- Saved data entries

>>

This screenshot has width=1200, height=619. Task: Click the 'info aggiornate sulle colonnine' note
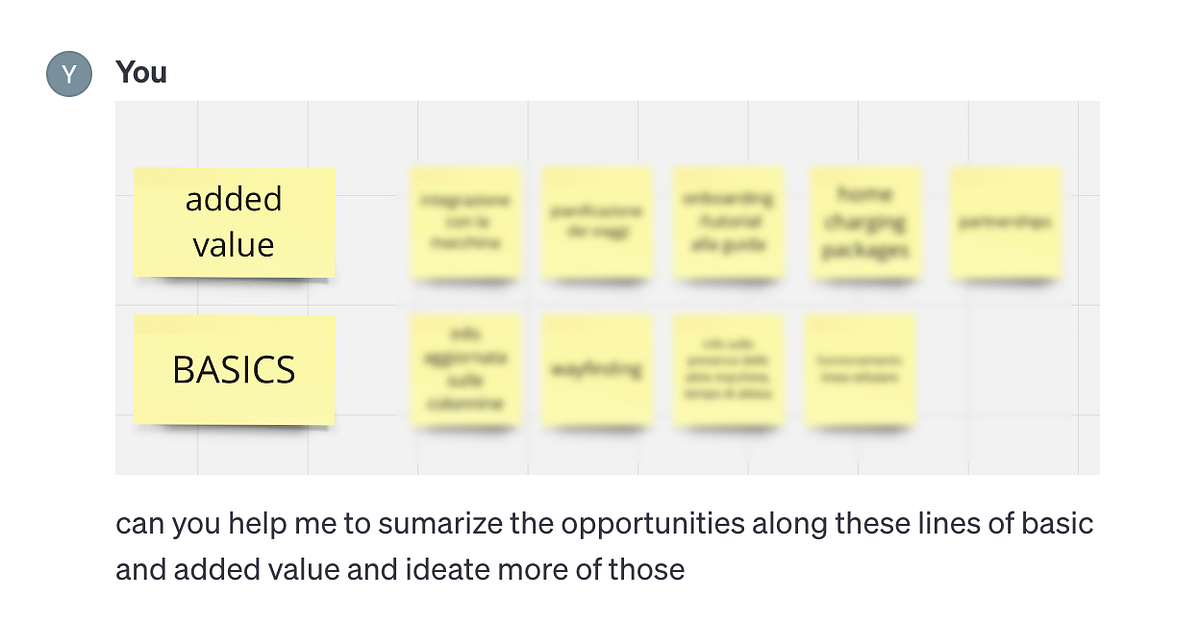[x=465, y=369]
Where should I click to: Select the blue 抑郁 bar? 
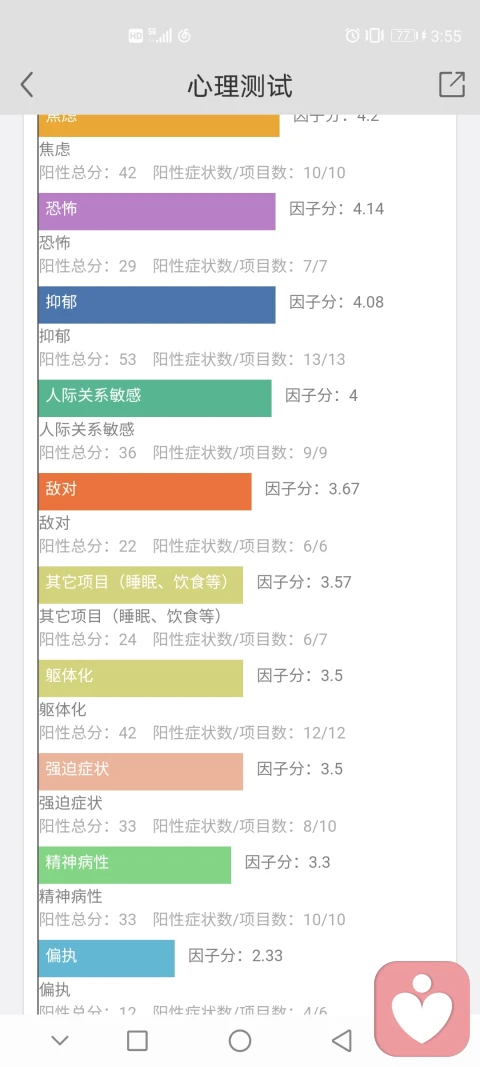(x=157, y=304)
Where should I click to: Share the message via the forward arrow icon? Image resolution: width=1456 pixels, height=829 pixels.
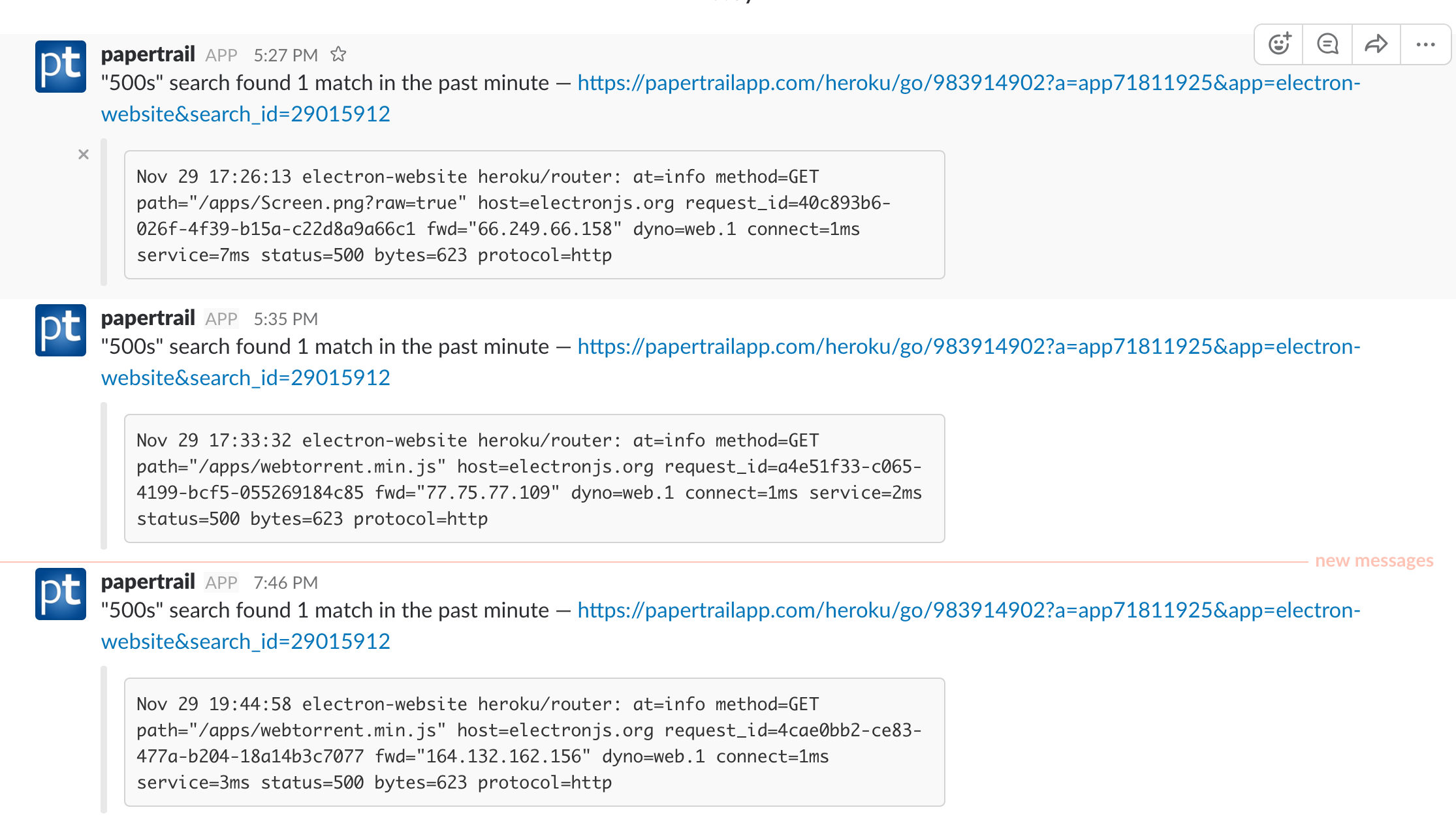pos(1376,44)
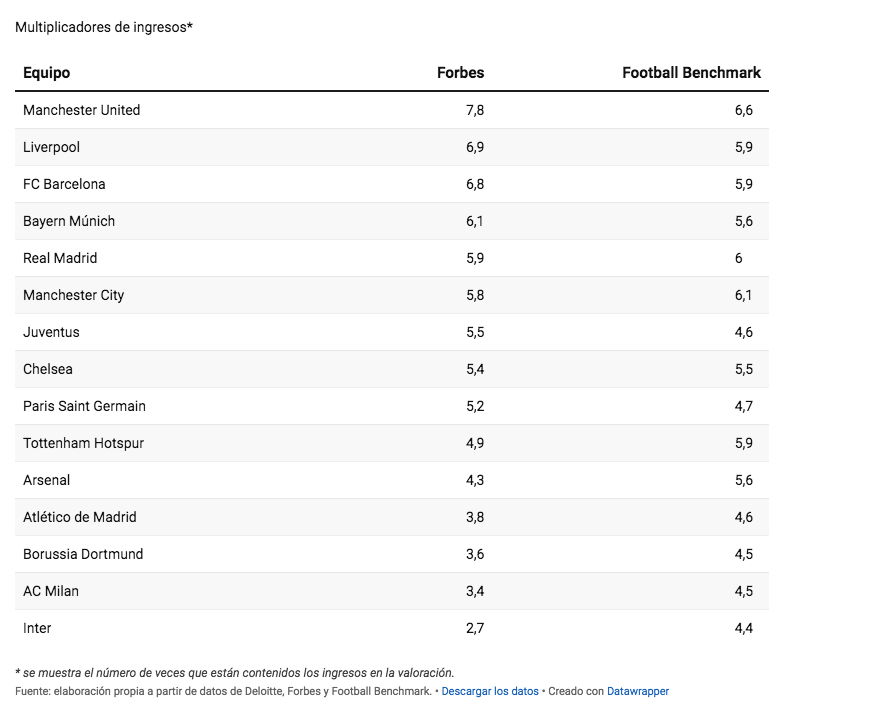Select the Atlético de Madrid team cell

point(80,517)
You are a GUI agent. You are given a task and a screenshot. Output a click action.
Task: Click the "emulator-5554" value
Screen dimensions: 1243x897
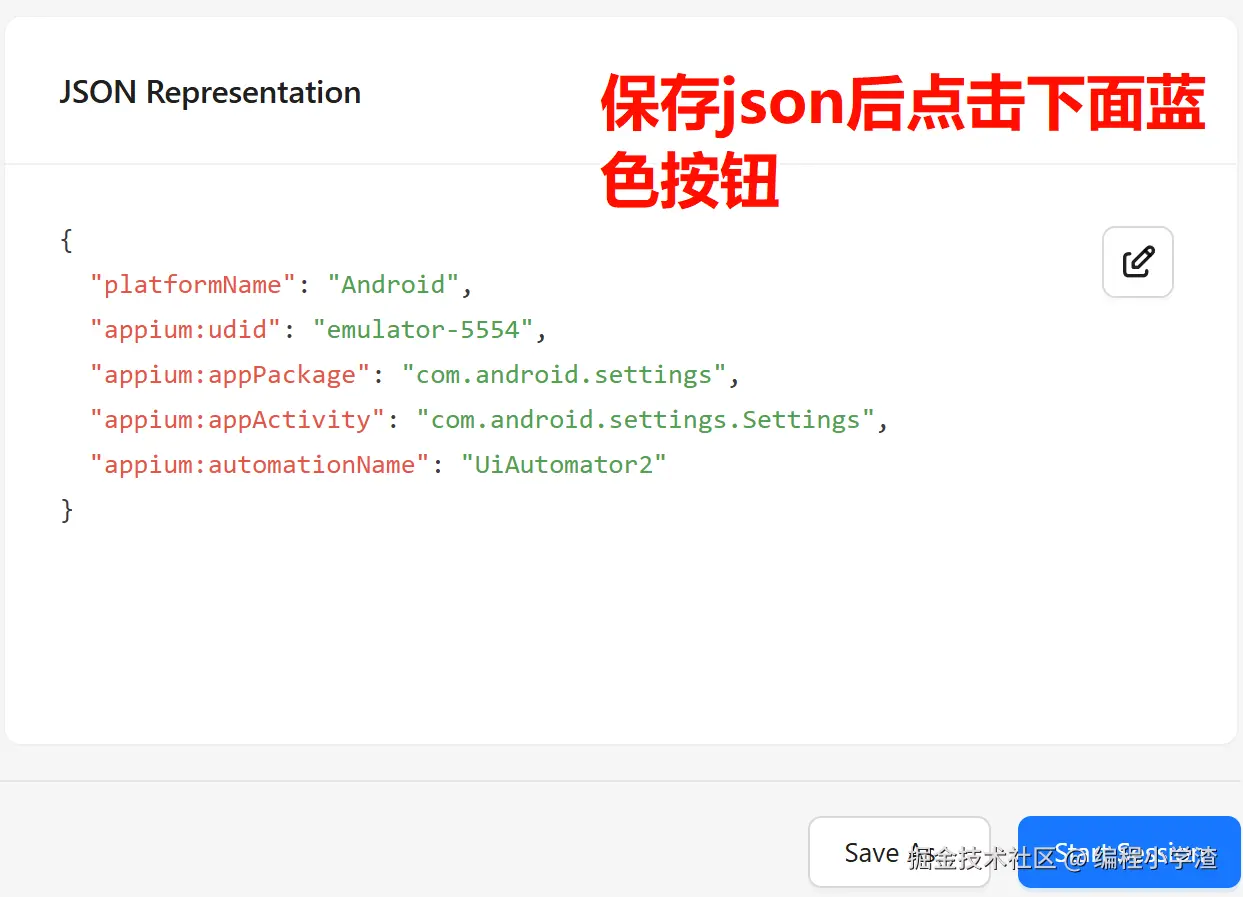[x=423, y=330]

<<

- ACTIVITY
Please transcribe all of the records above exactly, leaving out any pictures.

- OUTPUT
This screenshot has width=1200, height=619. Task: Click the 'info aggiornate sulle colonnine' note
[x=465, y=369]
Where should I click to: Select the blue 抑郁 bar? 
(x=157, y=304)
Where should I click to: Share the message via the forward arrow icon? Image resolution: width=1456 pixels, height=829 pixels.
pos(1376,44)
Select the Atlético de Madrid team cell

point(80,517)
You are a GUI agent. You are given a task and a screenshot. Output a click action.
Task: Click the "emulator-5554" value
Screen dimensions: 1243x897
[x=423, y=330]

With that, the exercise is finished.